▶ REQUIRED ACTION
The lines to repeat are those below from the one containing "[Toggle navigation] (218, 42)" down to the one containing "[instagram] (80, 2083)", both included; reproduce them exactly and nothing else.

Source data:
# # #
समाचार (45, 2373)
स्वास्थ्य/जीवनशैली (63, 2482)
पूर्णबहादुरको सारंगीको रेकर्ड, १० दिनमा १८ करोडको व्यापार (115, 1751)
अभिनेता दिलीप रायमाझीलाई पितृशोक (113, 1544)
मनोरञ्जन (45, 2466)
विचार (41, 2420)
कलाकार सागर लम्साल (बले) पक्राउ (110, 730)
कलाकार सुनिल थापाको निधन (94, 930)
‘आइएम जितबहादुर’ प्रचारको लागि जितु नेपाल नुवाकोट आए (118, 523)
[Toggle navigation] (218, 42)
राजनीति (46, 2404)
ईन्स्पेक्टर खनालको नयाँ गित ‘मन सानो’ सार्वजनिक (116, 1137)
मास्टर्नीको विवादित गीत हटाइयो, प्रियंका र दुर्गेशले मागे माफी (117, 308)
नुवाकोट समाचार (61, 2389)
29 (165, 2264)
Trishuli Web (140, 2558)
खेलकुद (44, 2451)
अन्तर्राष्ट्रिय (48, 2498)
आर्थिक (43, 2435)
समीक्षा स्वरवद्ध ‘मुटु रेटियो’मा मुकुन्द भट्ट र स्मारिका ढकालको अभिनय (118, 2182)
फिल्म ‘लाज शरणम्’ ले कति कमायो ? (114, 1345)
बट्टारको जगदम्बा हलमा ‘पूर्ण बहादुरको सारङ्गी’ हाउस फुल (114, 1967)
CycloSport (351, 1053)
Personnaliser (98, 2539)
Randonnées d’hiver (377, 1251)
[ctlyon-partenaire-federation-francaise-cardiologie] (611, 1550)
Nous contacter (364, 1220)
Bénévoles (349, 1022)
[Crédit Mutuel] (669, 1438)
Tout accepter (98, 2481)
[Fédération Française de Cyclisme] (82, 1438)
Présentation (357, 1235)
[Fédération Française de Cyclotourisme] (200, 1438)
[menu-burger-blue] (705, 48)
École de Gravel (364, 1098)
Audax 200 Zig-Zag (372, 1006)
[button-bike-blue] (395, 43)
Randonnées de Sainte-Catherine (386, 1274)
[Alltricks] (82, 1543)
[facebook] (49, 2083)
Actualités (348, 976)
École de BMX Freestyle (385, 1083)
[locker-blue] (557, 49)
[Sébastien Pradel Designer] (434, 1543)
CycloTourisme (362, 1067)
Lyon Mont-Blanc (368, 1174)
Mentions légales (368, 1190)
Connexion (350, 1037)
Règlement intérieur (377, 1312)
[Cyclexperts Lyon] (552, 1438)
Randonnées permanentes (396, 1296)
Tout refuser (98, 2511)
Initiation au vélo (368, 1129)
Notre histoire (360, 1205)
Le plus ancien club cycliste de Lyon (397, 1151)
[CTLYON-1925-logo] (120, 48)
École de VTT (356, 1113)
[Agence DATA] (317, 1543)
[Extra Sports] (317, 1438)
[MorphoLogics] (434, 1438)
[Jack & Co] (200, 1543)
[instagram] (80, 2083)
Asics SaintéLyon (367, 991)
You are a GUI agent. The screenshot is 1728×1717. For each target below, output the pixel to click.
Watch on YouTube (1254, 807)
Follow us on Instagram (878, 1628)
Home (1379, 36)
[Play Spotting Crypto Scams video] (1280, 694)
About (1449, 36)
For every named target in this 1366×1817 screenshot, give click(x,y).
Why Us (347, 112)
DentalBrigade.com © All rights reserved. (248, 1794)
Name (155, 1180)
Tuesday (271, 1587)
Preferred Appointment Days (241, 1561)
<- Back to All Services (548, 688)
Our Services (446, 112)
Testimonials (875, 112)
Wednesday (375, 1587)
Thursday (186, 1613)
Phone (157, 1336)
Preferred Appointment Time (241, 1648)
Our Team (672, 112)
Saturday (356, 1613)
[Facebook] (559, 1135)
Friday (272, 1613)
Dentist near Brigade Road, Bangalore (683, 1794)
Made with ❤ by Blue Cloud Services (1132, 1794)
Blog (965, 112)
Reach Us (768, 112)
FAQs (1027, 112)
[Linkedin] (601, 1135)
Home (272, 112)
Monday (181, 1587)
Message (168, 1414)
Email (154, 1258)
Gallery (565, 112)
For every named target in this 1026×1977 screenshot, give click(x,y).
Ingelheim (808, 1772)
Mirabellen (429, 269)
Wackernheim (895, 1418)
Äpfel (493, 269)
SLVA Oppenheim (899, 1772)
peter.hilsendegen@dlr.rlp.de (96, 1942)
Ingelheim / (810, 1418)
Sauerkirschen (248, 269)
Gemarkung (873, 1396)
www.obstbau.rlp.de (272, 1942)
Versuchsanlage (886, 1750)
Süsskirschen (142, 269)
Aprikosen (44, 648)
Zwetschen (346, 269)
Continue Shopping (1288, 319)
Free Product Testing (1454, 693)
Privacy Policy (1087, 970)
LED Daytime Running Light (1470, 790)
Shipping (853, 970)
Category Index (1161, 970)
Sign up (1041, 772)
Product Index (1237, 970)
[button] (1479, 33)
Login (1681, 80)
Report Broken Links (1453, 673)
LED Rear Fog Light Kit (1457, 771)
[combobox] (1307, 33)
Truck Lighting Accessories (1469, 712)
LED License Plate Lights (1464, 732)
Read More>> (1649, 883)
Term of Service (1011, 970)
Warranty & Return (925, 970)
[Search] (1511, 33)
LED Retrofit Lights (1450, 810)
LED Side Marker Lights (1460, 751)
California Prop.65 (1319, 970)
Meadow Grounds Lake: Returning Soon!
# # #
▶ RESPONSE
[Toggle navigation] (218, 42)
राजनीति (46, 2404)
ईन्स्पेक्टर खनालको नयाँ गित ‘मन सानो’ सार्वजनिक (116, 1137)
मास्टर्नीको विवादित गीत हटाइयो, प्रियंका र दुर्गेशले मागे माफी (117, 308)
नुवाकोट समाचार (61, 2389)
29 (165, 2264)
Trishuli Web (140, 2558)
खेलकुद (44, 2451)
अन्तर्राष्ट्रिय (48, 2498)
आर्थिक (43, 2435)
समीक्षा स्वरवद्ध ‘मुटु रेटियो’मा मुकुन्द भट्ट र स्मारिका ढकालको अभिनय (118, 2182)
फिल्म ‘लाज शरणम्’ ले कति कमायो ? (114, 1345)
बट्टारको जगदम्बा हलमा ‘पूर्ण बहादुरको सारङ्गी’ हाउस फुल (114, 1967)
CycloSport (351, 1053)
Personnaliser (98, 2539)
Randonnées d’hiver (377, 1251)
[ctlyon-partenaire-federation-francaise-cardiologie] (611, 1550)
Nous contacter (364, 1220)
Bénévoles (349, 1022)
[Crédit Mutuel] (669, 1438)
Tout accepter (98, 2481)
[Fédération Française de Cyclisme] (82, 1438)
Présentation (357, 1235)
[Fédération Française de Cyclotourisme] (200, 1438)
[menu-burger-blue] (705, 48)
École de Gravel (364, 1098)
Audax 200 Zig-Zag (372, 1006)
[button-bike-blue] (395, 43)
Randonnées de Sainte-Catherine (386, 1274)
[Alltricks] (82, 1543)
[facebook] (49, 2083)
Actualités (348, 976)
École de BMX Freestyle (385, 1083)
[locker-blue] (557, 49)
[Sébastien Pradel Designer] (434, 1543)
CycloTourisme (362, 1067)
Lyon Mont-Blanc (368, 1174)
Mentions légales (368, 1190)
Connexion (350, 1037)
Règlement intérieur (377, 1312)
[Cyclexperts Lyon] (552, 1438)
Randonnées permanentes (396, 1296)
Tout refuser (98, 2511)
Initiation au vélo (368, 1129)
Notre histoire (360, 1205)
Le plus ancien club cycliste de Lyon (397, 1151)
[CTLYON-1925-logo] (120, 48)
École de VTT (356, 1113)
[Agence DATA] (317, 1543)
[Extra Sports] (317, 1438)
[MorphoLogics] (434, 1438)
[Jack & Co] (200, 1543)
[instagram] (80, 2083)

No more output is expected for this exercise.